- **Pixel coordinate grounding data**:
+++++
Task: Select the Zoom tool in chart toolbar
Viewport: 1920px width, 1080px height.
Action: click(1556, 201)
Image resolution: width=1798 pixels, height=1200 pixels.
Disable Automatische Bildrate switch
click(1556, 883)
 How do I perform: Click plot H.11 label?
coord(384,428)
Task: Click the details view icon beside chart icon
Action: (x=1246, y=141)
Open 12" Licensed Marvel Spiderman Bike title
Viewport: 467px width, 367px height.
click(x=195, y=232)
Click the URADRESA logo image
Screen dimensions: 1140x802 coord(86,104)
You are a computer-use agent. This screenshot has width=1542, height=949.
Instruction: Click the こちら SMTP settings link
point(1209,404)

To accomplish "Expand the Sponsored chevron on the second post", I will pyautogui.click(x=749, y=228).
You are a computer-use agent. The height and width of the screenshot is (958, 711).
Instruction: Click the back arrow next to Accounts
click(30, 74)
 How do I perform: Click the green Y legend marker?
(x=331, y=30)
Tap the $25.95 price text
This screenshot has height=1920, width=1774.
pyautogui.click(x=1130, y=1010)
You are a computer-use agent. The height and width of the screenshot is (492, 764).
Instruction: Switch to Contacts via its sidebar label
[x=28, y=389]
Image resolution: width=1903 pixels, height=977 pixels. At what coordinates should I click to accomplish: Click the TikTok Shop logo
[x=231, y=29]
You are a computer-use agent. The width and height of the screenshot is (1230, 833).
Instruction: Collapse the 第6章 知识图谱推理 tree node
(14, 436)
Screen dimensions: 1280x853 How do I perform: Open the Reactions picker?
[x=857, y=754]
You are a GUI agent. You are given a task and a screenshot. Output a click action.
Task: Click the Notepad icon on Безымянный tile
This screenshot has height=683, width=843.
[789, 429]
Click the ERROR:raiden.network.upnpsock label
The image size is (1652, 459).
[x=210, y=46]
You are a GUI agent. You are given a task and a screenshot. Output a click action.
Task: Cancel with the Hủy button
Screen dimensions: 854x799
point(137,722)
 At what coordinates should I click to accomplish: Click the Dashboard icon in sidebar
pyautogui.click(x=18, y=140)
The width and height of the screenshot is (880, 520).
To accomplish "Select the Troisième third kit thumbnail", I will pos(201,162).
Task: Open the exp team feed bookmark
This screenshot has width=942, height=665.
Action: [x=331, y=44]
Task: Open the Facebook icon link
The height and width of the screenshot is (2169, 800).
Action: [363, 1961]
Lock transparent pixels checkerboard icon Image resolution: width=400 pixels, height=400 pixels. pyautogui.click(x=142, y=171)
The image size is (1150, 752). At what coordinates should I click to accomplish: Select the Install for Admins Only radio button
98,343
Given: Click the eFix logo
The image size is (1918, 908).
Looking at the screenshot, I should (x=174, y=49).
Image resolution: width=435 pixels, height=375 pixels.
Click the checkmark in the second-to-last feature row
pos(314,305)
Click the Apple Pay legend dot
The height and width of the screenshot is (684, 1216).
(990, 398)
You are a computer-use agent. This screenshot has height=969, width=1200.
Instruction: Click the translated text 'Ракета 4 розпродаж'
+++++
- **What the exercise asks**: Write out every line of the entries that holds the word "text".

- **Reply**:
Tap the $25.95 price text
Instruction: Click the translated text 'Ракета 4 розпродаж'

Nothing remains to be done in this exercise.